Young scientists sample the freshwater food chain through GM's Ride the Waves at Michigan Tech's Great Lakes Research Center.
Whitefish bellies, lard-filled olives—and a boat ride on Michigan Tech's 36-foot Research Vessel Agassiz. Just the thing to hook elementary students on science, technology, engineering and math.
Funded by General Motors (GM) since 2013, Ride the Waves gets about 700 students per year out on local waters and into GLRC labs to work side-by-side with Michigan Tech students, staff and faculty. The goal: to better understand the freshwater environment and factors that affect it, from phytoplankton to mining waste.
Students board the R/V Agassiz in groups of 15, half remaining in the lab with Ride the Waves instructors—Michigan Tech students—to guide them through lab investigations, while the students aboard collect surface-to-bottom lake samples (every layer tells a story).
Welcome Aboard: Safety First
"This is a work vessel. My job is to keep everybody safe," explains R/V Agassiz Captain Stephen Roblee. Everyone less than 90 pounds gets a life jacket. No one argues, because he and Chief Scientist Brian Doughty are also wearing jackets—a rule for anyone working on the boat.
Captain Roblee notes that anyone who is working at the side of the boat, taking samples later on, also has to don a personal floatation device—and shows everyone where they are. For now, though, the rule is simple: sit down, away from the sides of the boat while she is pulling out of the dock. That way nobody loses their fingers.
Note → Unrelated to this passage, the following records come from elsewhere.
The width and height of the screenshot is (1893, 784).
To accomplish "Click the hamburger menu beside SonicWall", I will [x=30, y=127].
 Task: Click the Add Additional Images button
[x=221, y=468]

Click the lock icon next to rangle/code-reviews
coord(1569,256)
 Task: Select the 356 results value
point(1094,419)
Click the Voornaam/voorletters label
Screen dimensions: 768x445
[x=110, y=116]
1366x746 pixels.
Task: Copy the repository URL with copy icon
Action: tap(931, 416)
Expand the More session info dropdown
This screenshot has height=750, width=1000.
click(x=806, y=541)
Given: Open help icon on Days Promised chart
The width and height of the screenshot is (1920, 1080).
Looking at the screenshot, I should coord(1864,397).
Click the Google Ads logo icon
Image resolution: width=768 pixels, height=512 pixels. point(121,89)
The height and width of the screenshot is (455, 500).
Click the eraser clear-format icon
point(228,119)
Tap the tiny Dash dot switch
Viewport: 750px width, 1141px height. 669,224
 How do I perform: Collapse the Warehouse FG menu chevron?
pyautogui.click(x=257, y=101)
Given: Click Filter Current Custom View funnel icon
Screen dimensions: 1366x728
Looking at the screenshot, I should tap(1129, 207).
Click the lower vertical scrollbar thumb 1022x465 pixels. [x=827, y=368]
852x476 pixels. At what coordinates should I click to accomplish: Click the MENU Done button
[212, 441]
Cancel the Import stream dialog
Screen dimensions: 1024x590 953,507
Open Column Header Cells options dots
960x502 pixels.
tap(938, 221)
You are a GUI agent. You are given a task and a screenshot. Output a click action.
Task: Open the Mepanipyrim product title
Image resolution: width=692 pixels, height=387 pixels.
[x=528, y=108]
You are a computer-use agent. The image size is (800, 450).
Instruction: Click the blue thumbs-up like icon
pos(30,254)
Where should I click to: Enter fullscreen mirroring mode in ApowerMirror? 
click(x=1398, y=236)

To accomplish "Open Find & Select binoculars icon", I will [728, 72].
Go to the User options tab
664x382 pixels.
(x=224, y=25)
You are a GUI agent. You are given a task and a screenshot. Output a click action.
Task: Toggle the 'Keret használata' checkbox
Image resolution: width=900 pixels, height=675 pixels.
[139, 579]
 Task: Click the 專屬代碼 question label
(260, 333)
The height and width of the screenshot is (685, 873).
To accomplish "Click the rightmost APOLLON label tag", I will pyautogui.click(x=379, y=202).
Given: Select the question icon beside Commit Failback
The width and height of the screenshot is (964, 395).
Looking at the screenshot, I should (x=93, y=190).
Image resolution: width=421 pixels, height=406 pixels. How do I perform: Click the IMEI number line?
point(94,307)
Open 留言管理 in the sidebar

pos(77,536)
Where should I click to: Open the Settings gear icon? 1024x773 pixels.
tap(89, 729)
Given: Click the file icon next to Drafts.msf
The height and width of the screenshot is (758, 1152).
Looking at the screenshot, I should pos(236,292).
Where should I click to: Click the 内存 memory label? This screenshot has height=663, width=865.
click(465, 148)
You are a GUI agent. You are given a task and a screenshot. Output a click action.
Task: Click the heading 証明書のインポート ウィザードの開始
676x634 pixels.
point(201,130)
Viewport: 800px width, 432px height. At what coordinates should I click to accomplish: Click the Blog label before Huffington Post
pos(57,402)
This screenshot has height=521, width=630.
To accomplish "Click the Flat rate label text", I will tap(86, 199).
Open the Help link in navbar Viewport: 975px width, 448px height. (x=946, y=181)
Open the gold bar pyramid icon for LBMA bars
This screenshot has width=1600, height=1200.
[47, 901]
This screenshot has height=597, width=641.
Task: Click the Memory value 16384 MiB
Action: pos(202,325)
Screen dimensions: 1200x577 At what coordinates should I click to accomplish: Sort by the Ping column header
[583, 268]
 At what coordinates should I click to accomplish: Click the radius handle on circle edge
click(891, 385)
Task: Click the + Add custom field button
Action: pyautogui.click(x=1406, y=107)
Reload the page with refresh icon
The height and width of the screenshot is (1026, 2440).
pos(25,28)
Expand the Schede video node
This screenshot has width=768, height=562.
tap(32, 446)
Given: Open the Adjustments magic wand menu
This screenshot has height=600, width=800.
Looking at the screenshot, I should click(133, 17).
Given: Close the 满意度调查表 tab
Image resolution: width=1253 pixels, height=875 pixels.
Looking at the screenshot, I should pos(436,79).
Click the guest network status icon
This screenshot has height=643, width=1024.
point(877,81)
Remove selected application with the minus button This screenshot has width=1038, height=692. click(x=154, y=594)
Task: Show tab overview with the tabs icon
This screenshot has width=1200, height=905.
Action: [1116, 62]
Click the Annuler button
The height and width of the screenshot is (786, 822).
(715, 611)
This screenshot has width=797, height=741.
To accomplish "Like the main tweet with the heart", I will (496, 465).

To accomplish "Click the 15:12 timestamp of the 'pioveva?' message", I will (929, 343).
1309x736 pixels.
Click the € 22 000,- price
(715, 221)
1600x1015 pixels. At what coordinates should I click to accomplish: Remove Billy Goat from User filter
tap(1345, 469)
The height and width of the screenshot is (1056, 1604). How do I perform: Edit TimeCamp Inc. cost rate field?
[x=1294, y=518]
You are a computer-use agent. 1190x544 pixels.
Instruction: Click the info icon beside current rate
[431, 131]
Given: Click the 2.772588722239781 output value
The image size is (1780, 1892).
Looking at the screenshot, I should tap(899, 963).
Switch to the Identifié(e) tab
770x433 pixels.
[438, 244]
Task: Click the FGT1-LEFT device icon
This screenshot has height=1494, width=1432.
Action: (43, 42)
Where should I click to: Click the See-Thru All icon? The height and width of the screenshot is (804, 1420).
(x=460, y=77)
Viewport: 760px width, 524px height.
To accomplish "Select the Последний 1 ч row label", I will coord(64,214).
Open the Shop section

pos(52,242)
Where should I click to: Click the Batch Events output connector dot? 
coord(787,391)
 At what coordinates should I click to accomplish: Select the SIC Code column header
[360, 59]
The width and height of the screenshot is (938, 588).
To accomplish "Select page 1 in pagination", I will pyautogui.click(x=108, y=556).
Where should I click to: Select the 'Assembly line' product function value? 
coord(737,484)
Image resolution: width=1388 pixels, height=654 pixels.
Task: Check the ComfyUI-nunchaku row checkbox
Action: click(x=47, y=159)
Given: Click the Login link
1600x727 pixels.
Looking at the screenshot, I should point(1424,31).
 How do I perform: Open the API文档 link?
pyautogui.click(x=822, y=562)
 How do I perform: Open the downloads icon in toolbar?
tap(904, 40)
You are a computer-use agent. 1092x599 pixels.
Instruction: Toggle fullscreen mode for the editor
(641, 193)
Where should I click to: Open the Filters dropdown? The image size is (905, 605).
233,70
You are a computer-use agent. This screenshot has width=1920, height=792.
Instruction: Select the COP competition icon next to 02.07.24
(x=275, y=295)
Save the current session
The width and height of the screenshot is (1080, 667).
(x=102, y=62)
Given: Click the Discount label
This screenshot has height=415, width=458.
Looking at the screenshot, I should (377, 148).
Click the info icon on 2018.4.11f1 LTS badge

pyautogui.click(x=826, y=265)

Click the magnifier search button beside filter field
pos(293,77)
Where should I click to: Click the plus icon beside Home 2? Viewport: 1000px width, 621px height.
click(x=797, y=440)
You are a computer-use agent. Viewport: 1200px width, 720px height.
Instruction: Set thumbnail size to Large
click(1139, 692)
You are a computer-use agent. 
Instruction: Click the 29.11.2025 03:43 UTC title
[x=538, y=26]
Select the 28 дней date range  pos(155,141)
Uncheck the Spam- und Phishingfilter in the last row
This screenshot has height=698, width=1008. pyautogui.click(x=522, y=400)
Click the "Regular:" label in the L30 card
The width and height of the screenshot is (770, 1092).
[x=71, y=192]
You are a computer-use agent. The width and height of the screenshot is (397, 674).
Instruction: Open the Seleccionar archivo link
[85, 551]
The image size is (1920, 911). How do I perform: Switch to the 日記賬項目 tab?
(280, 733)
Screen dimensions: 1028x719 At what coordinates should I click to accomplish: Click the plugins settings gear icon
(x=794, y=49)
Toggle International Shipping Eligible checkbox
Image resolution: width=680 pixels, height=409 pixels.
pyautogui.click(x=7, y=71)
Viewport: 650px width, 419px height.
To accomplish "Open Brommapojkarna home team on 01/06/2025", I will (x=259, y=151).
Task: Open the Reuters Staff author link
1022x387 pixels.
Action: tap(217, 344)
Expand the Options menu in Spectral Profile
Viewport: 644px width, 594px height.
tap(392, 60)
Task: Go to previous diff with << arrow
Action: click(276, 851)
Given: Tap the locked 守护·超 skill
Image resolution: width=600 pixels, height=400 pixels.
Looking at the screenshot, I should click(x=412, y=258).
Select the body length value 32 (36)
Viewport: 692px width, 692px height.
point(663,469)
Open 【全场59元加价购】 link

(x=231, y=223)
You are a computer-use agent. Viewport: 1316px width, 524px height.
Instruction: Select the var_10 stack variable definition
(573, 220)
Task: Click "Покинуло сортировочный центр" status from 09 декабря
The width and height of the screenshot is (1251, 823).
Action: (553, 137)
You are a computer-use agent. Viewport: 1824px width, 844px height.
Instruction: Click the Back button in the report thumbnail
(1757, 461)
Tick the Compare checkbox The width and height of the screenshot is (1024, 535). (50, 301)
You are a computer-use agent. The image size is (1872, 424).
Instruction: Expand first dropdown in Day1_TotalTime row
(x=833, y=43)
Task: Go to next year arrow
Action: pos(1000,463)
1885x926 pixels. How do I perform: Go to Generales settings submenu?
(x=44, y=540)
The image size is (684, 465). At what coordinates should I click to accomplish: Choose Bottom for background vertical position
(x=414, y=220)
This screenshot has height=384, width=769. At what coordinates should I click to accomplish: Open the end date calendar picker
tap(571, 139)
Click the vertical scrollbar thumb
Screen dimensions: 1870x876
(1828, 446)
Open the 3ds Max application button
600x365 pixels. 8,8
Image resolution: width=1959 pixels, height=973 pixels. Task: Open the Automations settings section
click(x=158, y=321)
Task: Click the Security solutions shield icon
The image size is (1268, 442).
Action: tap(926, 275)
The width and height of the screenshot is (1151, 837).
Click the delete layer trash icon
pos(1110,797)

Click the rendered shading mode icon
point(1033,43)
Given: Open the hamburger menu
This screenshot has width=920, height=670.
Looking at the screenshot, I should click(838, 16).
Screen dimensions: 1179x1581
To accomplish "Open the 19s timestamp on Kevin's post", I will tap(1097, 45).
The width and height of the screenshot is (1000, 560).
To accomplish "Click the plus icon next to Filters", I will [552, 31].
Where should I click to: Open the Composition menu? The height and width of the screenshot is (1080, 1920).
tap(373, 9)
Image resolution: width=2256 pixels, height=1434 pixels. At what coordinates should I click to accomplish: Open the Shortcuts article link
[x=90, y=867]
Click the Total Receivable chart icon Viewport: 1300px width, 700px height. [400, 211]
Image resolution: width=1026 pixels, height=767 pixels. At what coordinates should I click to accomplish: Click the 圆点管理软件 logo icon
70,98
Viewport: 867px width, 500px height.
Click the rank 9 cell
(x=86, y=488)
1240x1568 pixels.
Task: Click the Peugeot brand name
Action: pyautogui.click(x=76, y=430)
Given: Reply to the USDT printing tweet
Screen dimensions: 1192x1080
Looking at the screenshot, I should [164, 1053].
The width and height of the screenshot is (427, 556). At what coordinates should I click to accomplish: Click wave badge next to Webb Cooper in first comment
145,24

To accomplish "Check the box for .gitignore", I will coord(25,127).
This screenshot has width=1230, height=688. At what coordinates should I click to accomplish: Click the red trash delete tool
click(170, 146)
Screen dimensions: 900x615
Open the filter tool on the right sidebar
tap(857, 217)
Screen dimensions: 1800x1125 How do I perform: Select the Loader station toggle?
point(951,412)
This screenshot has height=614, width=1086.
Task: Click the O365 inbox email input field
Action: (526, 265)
Backpacks are passed hand-to-hand into the cabin interior, down into the space called the hold. Students are curious about everything. Captain Roblee explains there's a bathroom down there, too, "but it's not fun to use."
The Agassiz moves undaunted through the light chop of navy-blue waters on the Keweenaw Waterway. It's the sunny kind of Copper Country almost-summer day that makes you forget winter exists. Past the east end of campus, the boat slows briefly so Doughty, environmental science educator and field trip coordinator with the Center for Science and Environmental Outreach, can explain the tasks students will perform.
"Students constantly surprise me with what they know; they are incredibly smart! For me the most fun activity on the boat is pulling up the mud from the bottom and letting the students help agitate and catch all of the benthic critters that we look at back in the lab."
The Captain gradually throttles up to 8-knot cruising speed. The Agassiz's bow cuts through the water. We slow near the mouth of the Pilgrim River, where the waters are brownish. It's time to talk sediment, and deploy the Secchi disk.
Learning Nautical Research Lingo
Doughty and Roblee explain that special commands are used on working boats to keep people and vessels safe, for example, to make sure that the rope attached to the Secchi disk doesn't wrap around the engine propeller—that'll stop a boat dead in the water.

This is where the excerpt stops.